━━ SOURCE RECORDS ━━
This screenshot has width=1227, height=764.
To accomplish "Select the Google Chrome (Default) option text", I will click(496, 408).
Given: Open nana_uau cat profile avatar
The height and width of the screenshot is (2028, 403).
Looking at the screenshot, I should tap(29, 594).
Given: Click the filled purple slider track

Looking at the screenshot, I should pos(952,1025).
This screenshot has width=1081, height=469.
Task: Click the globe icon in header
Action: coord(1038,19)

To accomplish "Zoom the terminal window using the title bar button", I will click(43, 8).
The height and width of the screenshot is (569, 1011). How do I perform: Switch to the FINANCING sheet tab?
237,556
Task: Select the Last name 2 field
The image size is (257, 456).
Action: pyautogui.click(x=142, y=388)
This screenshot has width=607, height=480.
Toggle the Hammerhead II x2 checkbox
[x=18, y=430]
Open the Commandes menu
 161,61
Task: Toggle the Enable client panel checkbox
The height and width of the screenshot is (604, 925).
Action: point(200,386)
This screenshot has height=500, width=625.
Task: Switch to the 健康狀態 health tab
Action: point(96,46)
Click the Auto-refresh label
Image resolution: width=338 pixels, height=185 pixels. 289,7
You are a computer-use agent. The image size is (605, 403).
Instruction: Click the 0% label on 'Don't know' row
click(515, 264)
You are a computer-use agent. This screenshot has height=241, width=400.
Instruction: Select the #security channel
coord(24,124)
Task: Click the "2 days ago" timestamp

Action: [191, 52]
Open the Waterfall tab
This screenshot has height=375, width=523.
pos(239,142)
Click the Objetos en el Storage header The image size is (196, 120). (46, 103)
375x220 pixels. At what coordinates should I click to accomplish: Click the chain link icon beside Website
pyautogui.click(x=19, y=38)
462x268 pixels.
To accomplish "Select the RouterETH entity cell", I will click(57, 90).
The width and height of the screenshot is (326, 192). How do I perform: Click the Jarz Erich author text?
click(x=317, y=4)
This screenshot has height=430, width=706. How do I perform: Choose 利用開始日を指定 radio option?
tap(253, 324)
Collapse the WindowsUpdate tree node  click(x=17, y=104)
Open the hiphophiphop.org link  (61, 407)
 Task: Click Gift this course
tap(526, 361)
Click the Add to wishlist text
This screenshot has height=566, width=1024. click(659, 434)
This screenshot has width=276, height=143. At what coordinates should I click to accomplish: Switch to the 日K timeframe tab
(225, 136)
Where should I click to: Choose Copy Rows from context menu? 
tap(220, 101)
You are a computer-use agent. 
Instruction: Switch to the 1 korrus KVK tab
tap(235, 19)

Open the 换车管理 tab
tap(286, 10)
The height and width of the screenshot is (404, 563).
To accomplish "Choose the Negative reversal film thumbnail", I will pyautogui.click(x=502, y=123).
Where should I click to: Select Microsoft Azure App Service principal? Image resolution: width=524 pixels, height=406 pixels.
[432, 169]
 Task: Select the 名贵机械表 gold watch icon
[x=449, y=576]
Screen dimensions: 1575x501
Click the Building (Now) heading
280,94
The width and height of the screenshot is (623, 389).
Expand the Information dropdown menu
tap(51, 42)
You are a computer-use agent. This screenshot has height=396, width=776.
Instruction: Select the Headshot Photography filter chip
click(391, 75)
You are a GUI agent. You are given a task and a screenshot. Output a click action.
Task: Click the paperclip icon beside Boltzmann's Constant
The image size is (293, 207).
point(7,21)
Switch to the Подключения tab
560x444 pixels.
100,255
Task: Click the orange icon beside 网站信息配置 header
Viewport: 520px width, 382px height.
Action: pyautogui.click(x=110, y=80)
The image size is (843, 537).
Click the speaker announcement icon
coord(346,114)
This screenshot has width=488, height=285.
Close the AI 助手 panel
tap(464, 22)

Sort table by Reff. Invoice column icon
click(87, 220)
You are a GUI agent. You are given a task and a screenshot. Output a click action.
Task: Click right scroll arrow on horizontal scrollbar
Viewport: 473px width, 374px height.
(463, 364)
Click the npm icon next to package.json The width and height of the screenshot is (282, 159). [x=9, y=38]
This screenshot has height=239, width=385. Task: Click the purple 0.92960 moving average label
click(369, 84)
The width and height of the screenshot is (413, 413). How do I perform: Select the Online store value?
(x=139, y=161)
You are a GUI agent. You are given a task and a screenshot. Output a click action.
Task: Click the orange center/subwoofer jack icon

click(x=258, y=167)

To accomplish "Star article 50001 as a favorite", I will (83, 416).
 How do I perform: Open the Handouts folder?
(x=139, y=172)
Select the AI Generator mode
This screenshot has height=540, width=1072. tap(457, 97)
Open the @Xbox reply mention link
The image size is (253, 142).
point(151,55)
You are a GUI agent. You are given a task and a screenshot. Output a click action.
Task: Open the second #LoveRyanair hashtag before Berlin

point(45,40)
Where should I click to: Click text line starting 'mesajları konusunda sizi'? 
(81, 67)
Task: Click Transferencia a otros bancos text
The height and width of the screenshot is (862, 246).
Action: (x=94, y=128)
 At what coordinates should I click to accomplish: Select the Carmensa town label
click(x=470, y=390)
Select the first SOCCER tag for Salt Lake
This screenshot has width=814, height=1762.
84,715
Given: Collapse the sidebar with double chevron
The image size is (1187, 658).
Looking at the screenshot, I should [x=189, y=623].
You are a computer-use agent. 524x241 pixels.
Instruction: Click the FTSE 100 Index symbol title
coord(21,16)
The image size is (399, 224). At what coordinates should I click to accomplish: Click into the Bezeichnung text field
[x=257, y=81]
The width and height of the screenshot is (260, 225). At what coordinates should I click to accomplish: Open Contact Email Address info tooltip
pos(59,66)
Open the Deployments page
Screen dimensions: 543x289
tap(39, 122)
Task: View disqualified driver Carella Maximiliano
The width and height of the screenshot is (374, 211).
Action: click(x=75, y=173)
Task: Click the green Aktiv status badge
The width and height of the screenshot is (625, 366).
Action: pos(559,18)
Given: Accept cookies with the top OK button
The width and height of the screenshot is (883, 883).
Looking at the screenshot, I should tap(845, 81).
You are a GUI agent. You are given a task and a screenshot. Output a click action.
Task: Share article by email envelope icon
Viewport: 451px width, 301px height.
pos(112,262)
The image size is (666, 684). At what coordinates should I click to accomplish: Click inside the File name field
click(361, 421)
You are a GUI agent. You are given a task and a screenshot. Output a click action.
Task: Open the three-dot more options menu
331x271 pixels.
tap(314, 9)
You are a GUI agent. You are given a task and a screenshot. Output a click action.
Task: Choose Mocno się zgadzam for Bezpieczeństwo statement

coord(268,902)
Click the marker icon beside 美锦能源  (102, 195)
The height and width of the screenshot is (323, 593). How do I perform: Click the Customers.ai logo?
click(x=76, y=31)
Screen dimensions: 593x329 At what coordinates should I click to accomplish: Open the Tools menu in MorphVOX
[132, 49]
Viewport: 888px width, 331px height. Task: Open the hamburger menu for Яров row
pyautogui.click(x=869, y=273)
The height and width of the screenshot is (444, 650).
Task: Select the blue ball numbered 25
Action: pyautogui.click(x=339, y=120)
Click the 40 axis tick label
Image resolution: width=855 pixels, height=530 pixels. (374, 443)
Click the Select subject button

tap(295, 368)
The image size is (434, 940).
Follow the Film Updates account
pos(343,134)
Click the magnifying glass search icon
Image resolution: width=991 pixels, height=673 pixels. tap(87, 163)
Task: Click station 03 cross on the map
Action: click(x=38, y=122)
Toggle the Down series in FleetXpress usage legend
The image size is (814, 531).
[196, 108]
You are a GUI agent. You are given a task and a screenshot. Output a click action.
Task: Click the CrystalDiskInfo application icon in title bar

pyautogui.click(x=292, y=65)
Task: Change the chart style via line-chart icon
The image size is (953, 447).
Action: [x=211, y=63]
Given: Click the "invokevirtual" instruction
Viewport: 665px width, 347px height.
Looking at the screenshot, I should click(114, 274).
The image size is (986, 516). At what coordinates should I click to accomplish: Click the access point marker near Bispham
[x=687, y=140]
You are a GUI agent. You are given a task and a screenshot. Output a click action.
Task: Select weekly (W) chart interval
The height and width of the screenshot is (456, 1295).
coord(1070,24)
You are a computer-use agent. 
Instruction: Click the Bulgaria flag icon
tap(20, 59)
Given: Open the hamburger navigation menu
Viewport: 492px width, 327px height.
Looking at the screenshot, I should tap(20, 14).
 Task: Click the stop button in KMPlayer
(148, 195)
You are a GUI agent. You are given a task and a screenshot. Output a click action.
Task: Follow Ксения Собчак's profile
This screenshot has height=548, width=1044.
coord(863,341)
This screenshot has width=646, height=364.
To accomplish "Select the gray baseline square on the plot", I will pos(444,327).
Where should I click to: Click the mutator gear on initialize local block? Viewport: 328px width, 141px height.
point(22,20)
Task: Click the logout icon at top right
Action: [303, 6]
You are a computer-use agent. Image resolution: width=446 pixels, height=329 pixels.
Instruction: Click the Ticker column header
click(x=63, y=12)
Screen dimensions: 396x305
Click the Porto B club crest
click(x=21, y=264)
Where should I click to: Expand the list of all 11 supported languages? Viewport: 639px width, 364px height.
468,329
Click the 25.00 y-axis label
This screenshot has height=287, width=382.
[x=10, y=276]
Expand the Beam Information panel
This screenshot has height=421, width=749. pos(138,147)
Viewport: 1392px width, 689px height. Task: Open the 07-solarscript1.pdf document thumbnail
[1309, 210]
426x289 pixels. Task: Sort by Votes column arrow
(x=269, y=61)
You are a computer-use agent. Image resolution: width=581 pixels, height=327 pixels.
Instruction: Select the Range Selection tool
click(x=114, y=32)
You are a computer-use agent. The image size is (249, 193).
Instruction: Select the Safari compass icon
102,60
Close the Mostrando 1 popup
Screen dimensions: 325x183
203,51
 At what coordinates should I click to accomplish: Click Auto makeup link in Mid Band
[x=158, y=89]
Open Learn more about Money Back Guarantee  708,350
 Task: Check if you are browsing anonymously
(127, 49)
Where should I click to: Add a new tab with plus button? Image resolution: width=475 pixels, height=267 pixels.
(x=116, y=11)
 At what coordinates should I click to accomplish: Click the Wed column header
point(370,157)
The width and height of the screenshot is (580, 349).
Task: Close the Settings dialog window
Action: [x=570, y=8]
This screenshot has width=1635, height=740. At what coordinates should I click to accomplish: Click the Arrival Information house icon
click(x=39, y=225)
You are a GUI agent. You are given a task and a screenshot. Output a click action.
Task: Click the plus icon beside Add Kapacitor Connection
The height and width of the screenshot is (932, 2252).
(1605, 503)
━━━
= TRY IT =
Lines that contain "article" are the result; find them in the entries above and copy each one.

= COMPLETED TASK =
To accomplish "Star article 50001 as a favorite", I will (83, 416).
Task: Share article by email envelope icon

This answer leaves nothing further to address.